What you will do:
Print nothing except the line holding "Open the Wavelength setting tool" and the lines that come after it in the material below, and leave the pictures out.

Material for the task:
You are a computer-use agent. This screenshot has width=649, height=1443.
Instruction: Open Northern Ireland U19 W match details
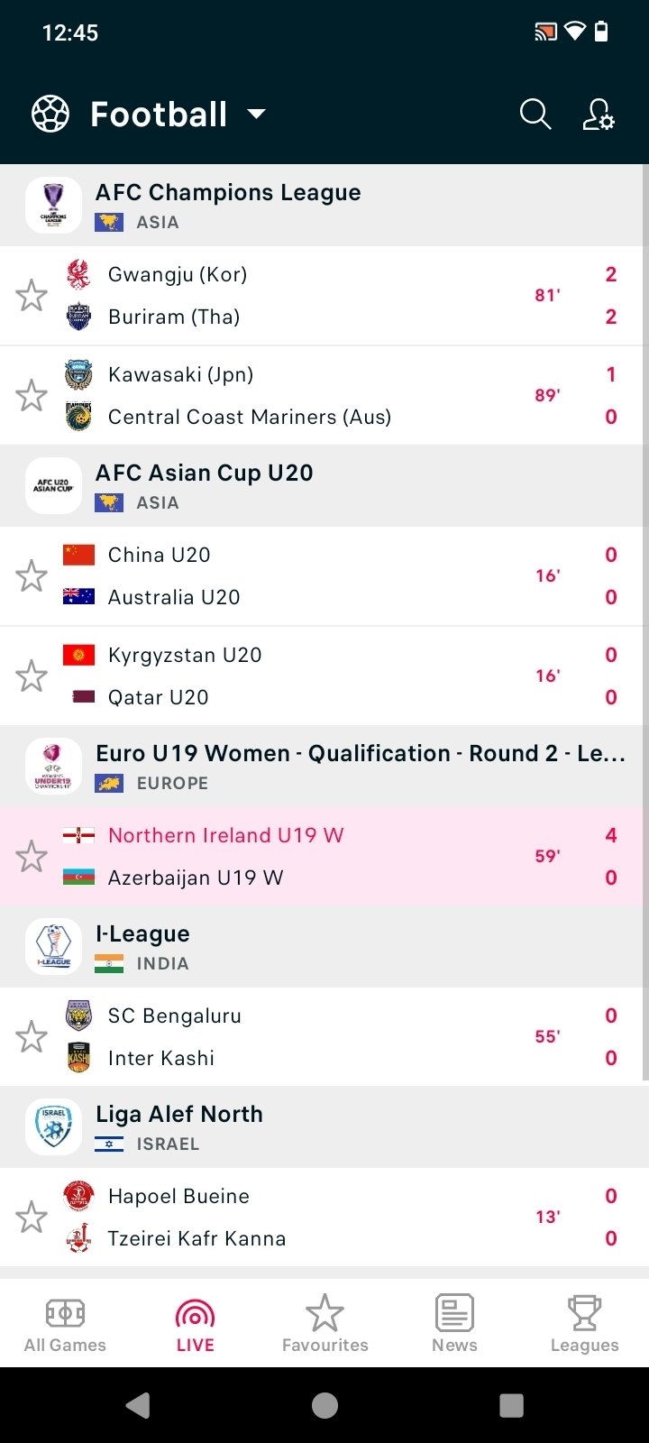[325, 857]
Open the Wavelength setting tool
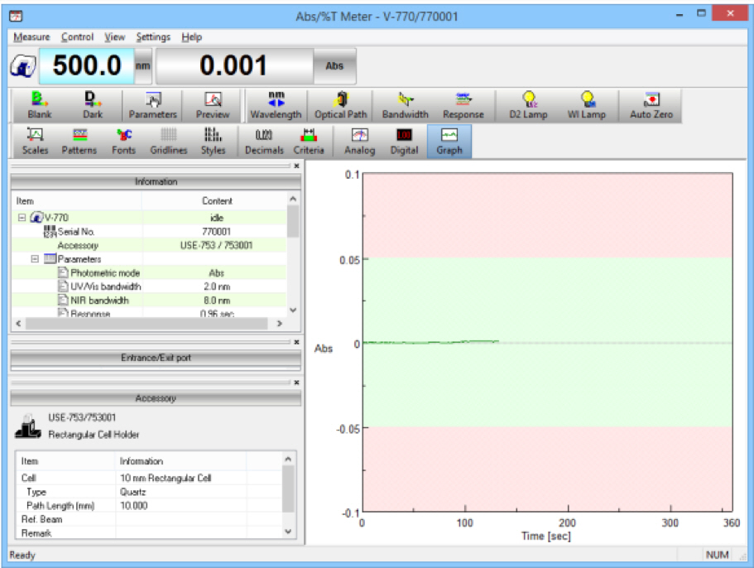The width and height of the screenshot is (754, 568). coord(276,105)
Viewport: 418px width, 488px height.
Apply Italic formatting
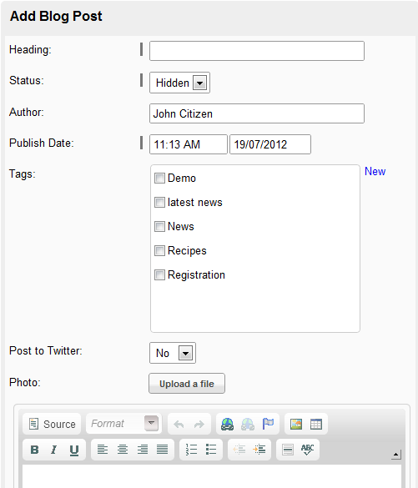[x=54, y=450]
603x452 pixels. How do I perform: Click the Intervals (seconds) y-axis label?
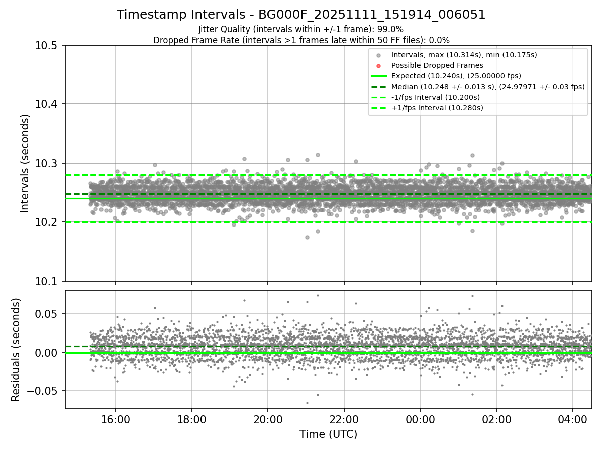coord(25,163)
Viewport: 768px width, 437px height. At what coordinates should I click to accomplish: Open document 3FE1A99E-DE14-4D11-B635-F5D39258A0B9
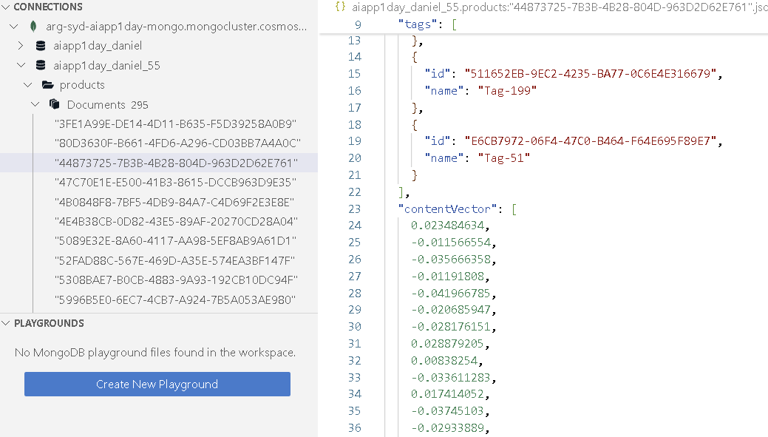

Task answer:
Open the Wavelength setting tool
The width and height of the screenshot is (754, 568). coord(276,105)
Viewport: 418px width, 488px height.
Apply Italic formatting
[x=54, y=450]
603x452 pixels. How do I perform: Click the Intervals (seconds) y-axis label?
coord(25,163)
Viewport: 768px width, 437px height. At what coordinates should I click to accomplish: Open document 3FE1A99E-DE14-4D11-B635-F5D39258A0B9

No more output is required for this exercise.